▶ _Aufgabe A_
Schreibe den Teil des Textabschnitts zur Verfahrenskostenhilfe, der mit den Worten "Einerseits wird die" beginnt und mit "AGS 2010, 334])." endet, noch einmal ab und ersetze darin "Hauptsacheantrag" durch "Hauptantrag".
▶ _Aufgabe B_
Erkläre bitte anhand des Textabschnitts zur Verfahrenskostenhilfe, weshalb nach der zuerst genannten Meinung für einen zeitgleich eingereichten Hauptsacheantrag keine Verfahrenskostenhilfe bewilligt wird.
▶ _Aufgabe C_
Nenne alle Fundstellen im Textabschnitt zur Verfahrenskostenhilfe, die aus einem Kürzel, einer Jahreszahl und einer Seitenzahl bestehen.

▶ _Textabschnitt_
Die Frage, ob Verfahrenskostenhilfe für einen Hauptantrag nach dem GewSchG wegen Mutwilligkeit nicht zu bewilligen ist, soweit in einer Gewaltschutzsache antragsgemäß durch einstweilige Anordnung entschieden wurde, wird in der Rspr. unterschiedlich entschieden.
Einerseits wird die Meinung vertreten, dass, falls antragsgemäß die Gewaltschutzsache durch einstweilige Anordnung entschieden wurde, für einen zeitgleich eingereichten Hauptsacheantrag, der auf dasselbe Rechtsschutzziel gerichtet ist, Verfahrenskostenhilfe wegen Mutwilligkeit nicht zu bewilligen ist (vgl. OLG Zweibrücken, Beschl. v. 18.11.2009 – 2 F 215/09, NJW 2010, 540 [= AGS 2010, 107]; OLG Celle FamRZ 2010, 1586 [= AGS 2010, 334]).

(Gespeicherte Einträge)
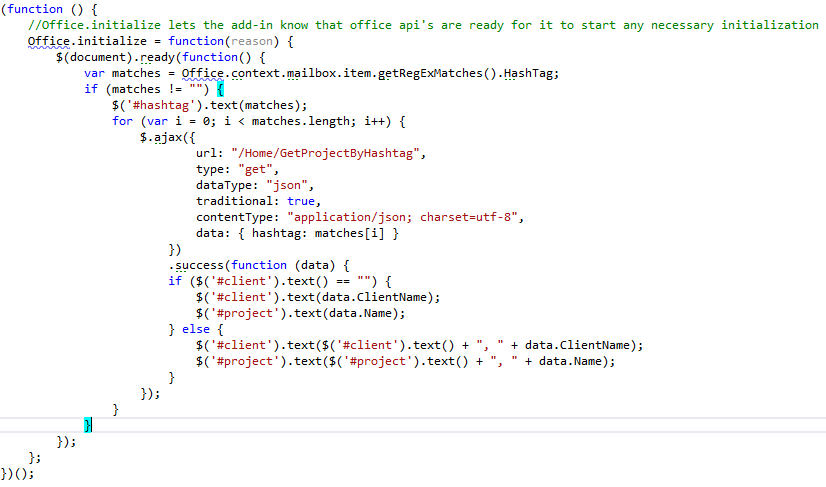Click the contentType "application/json; charset=utf-8" string
Screen dimensions: 826x487
(x=405, y=217)
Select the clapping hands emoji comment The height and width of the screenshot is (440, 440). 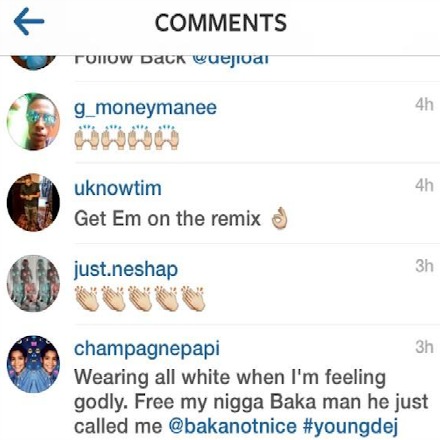[x=140, y=298]
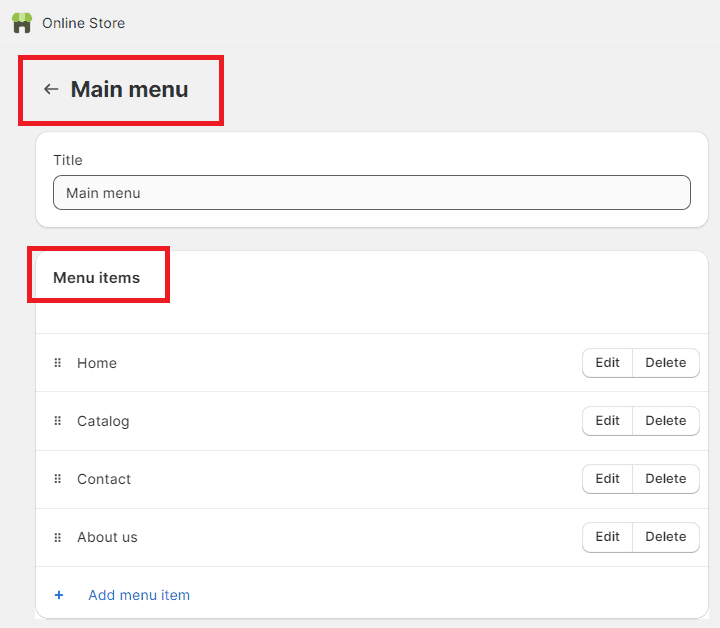Edit the Contact menu item

pos(607,479)
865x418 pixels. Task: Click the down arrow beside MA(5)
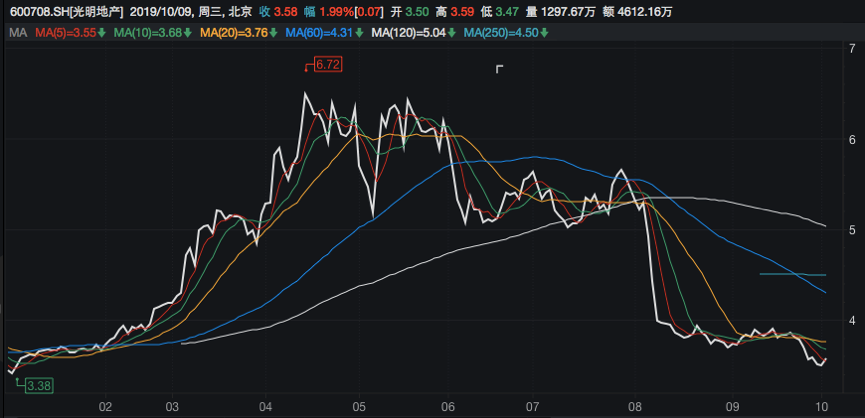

▶ _Antwort A_
Einerseits wird die Meinung vertreten, dass, falls antragsgemäß die Gewaltschutzsache durch einstweilige Anordnung entschieden wurde, für einen zeitgleich eingereichten Hauptantrag, der auf dasselbe Rechtsschutzziel gerichtet ist, Verfahrenskostenhilfe wegen Mutwilligkeit nicht zu bewilligen ist (vgl. OLG Zweibrücken, Beschl. v. 18.11.2009 – 2 F 215/09, NJW 2010, 540 [= AGS 2010, 107]; OLG Celle FamRZ 2010, 1586 [= AGS 2010, 334]).

▶ _Antwort B_
Der Grund ist Mutwilligkeit. Die Gewaltschutzsache wurde bereits antragsgemäß durch einstweilige Anordnung entschieden. Der zeitgleich eingereichte Hauptsacheantrag ist auf dasselbe Rechtsschutzziel gerichtet.

▶ _Antwort C_
- NJW 2010, 540
- AGS 2010, 107
- FamRZ 2010, 1586
- AGS 2010, 334